North Korea claims it has final approval for nuclear attack on US

The North Korean army claimed Wednesday that it has final approval to launch a nuclear strike against the United States.

Agence France-Presse reported that the General Staff of the Korean People's Army said in a statement Thursday that it was formally notifying Washington that U.S. threats would be “smashed by … cutting-edge smaller, lighter and diversified nuclear strike means.”

ADVERTISEMENT
"The merciless operation of [our] revolutionary armed forces in this regard has been finally examined and ratified," said the statement, published by North Korea’s state-run Korean Central News Agency.

The comments from Pyongyang are the latest in a series of threats against both the United States and South Korea, as tensions have ratcheted up in the Korean Peninsula in recent weeks.

This is not the first time North Korea has threatened to strike the United States with a nuclear attack. Pyongyang, however, does not yet have the capability to launch a nuclear weapon toward U.S. soil, and most experts say the country is still years away from possessing the technology to do so.
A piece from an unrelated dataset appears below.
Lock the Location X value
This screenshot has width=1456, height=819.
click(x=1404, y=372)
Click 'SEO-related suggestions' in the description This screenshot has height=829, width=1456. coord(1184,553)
Nonetheless, the Pentagon has taken several steps in response to the North Korean threats.

On Wednesday, the Pentagon deployed the Terminal High Altitude Area Defense system (THAAD), an anti-ballistic missile system to Guam in what was described as a “precautionary move” to counter the North Korean threats. Last month, Hagel announced the United States would deploy 14 additional ground-based missile interceptors in Alaska.

The military has also moved two Aegis-class destroyers toward the peninsula and flown stealth B-2 bombers, B-52s and F-22s into South Korea as part of joint military exercises.

In addition to its rhetorical threats, North Korea has cut lines of communication with the South and, on Wednesday, shut down a joint industrial operation on the border.

Defense Secretary Chuck Hagel said Wednesday that the North Korean threats and actions in the past few weeks present a “real and clear danger and threat.”

“We have to take those threats seriously,” Hagel said in response to an audience question after a speech Wednesday. “I think we have measured, responsible, serious responses to those threats.”